WORK TO COMPLETE -> Search the records below for the string "screenshot" and copy each line where it turns up.
★ ★ ★ ★
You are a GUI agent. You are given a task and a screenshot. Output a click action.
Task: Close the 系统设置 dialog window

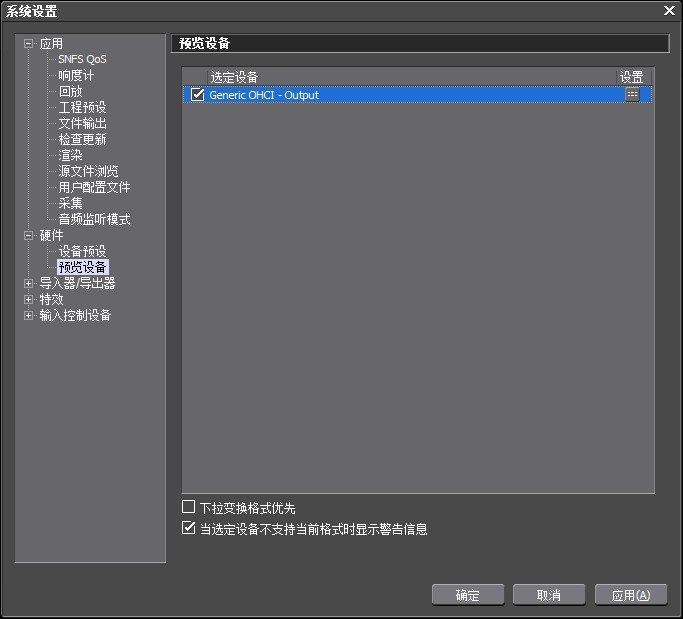pyautogui.click(x=669, y=10)
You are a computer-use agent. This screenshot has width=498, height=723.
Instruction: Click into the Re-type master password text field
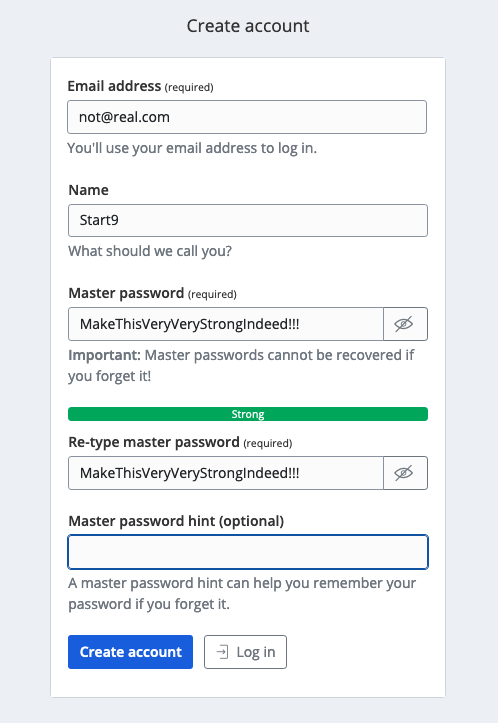pyautogui.click(x=226, y=473)
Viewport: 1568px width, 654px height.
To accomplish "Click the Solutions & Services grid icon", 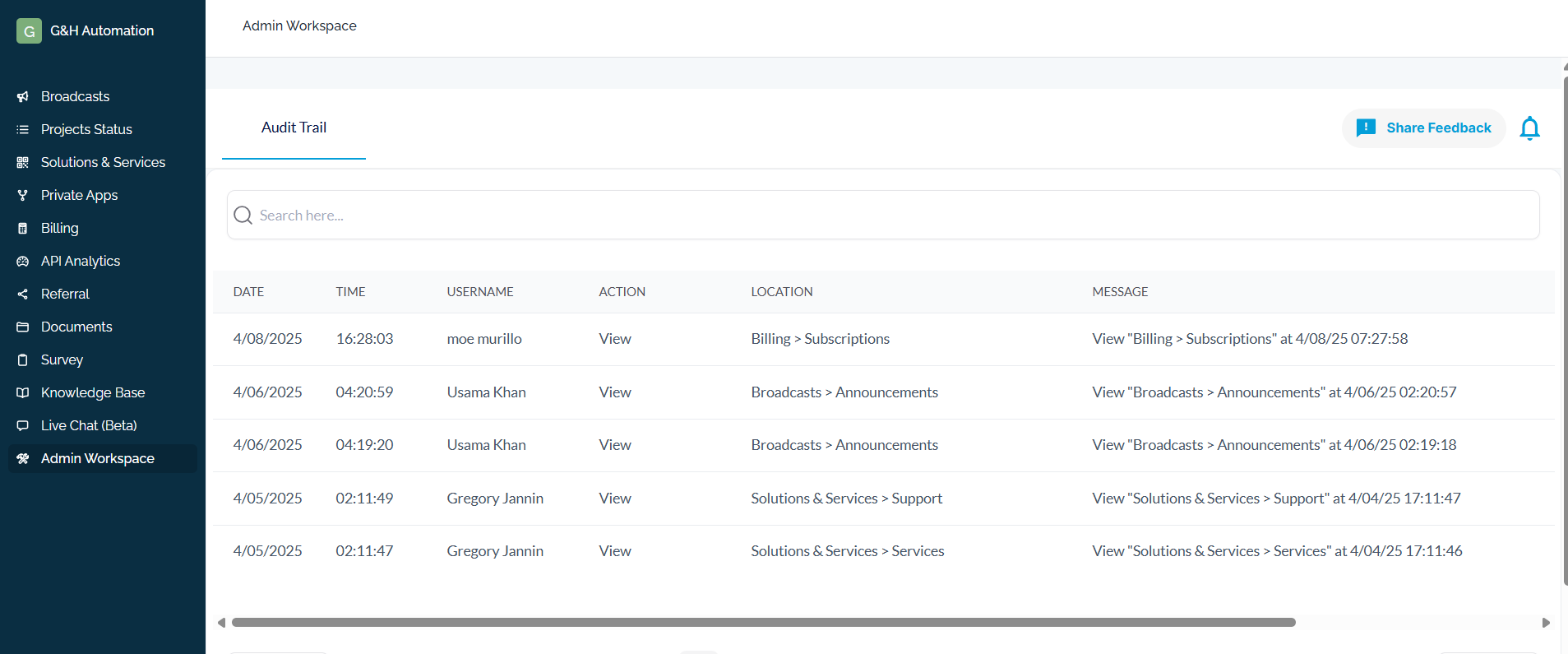I will point(23,163).
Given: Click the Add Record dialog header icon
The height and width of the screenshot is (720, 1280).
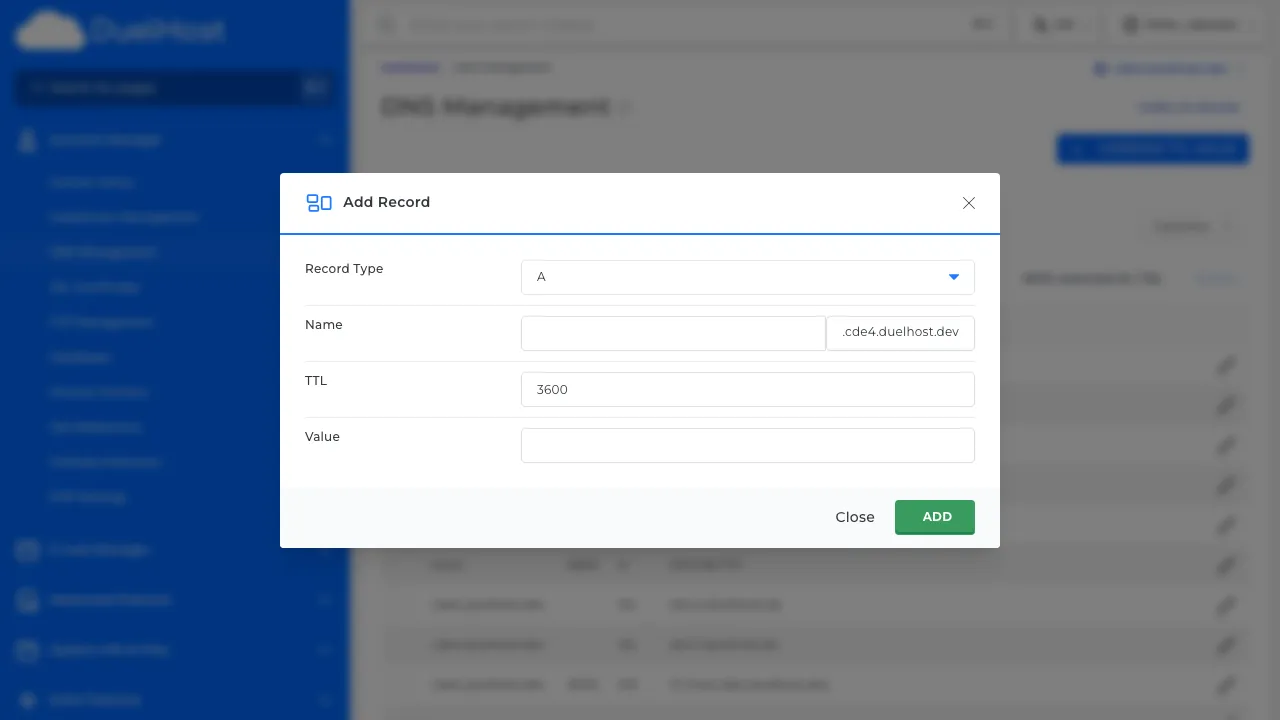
★ ★ ★ ★
RESULT ->
You are a GUI agent. You are given a task and a screenshot. Output a click action.
You are a computer-use agent. This screenshot has width=498, height=723.
The height and width of the screenshot is (720, 1280).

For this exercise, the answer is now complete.